Opdrachtdetails: Hoeveel bezoekers trok de tentoonstelling over de jaren vijftig in het Noordbrabants museum volgens de toespraak?

Aangeleverd fragment:
------------------------------
Ministerie van Onderwijs, Cultuur en Wetenschap

Toespraak

Directie:
Voorlichting

Publicatiedatum:
08-06-2005

Status:
Informatie

Speech van staatssecretaris Mark Rutte bij het SER-symposium in Brussel op donderdag 2 juni 2005.

N.B.: Alleen het gesproken woord geldt

Van het land van ooit naar het land van straks
gaat door het land van nu.

Dames en heren,

Das beste, was wir von der Geschichte haben, ist der Enthusiasmus, den sie erregt.
Dat schreef Goethe, ruim anderhalve eeuw geleden. Het beste dat geschiedenis nalaat, is het enthousiasme dat zij veroorzaakt.
Niet deze woorden, maar wel het gevóel dat ze zo treffend uitdrukken, vormde mijn voornaamste drijfveer om geschiedenis te gaan studeren. Het verleden boeide mij niet alleen.
Het verleden inspireerde mij.
Enthousiasmeerde mij.
Waarom?
Vanwege het altijd aanwezige vooruitgangsgeloof. Van de vroegste geschiedenis,
De klassieke tijd,
De middeleeuwen,
Maar natuurlijk vooral de renaissance, de verlichting, de industriële revolutie...
En zelfs de inktzwarte oorlogsjaren van de vorige eeuw: Altijd was er dat geloof in de toekomst.
Dat vertroúwen in de toekomst.
Het verlangen naar de toekomst.
Het beste dat geschiedenis nalaat, is het enthousiasme dat zij veroorzaakt.

Op dit moment is er in Nederland een ongekende belangstelling voor de geschiedenis.
Historici, zoals Geert Mak, zijn topseller-auteurs. Tv-programma's `over toen' trekken een miljoenenpubliek. De Da Vinci Code breekt alle records.
En de discussie over een historische canon, wordt breeduit gevoerd.

Wat ik echter bij dit terugkijken naar vroeger bemerk, zijn vooral de sentimentele motieven.
Een gevoel van: vroeger, toen alles beter was.
Daarbij past bijvoorbeeld ook dat een tentoonstelling over de jaren vijftig, in het Noordbrabants museum, in korte tijd bijna 170.000 bezoekers trok.
De titel van de expositie?
`Knus' - Dat zegt eigenlijk al genoeg.

De huidige belangstelling voor de geschiedenis lijkt dan ook vooral een vlucht.
------------------------------
Gegevensfragment:
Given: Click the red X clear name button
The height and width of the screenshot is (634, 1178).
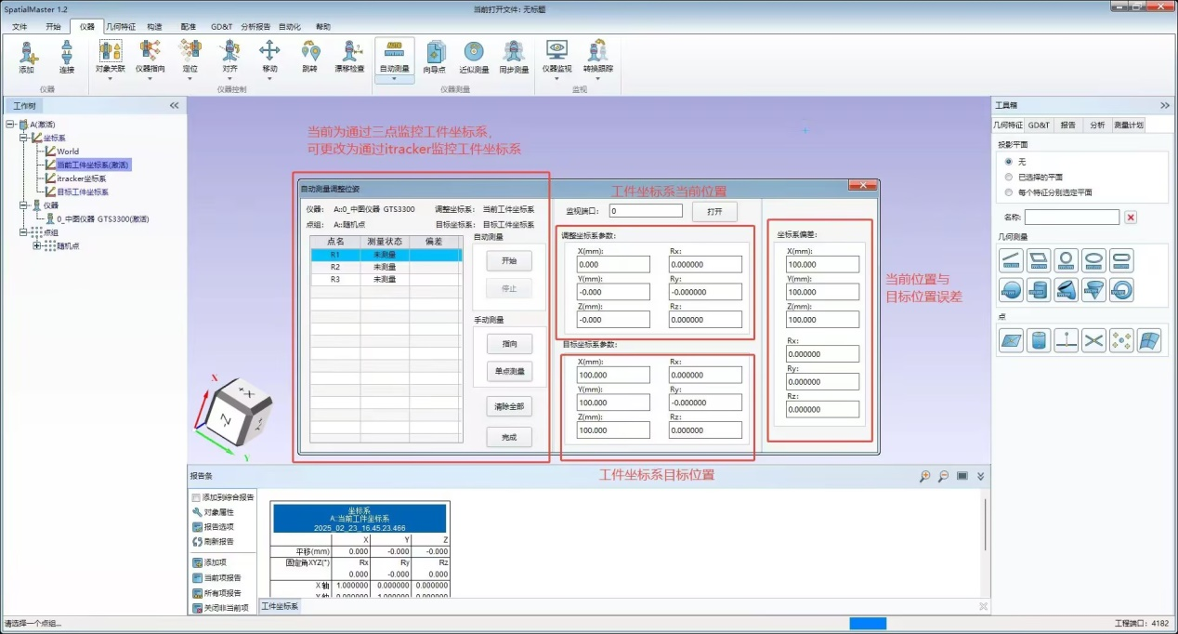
------------------------------
Het antwoord: Bijna 170.000 bezoekers, in korte tijd.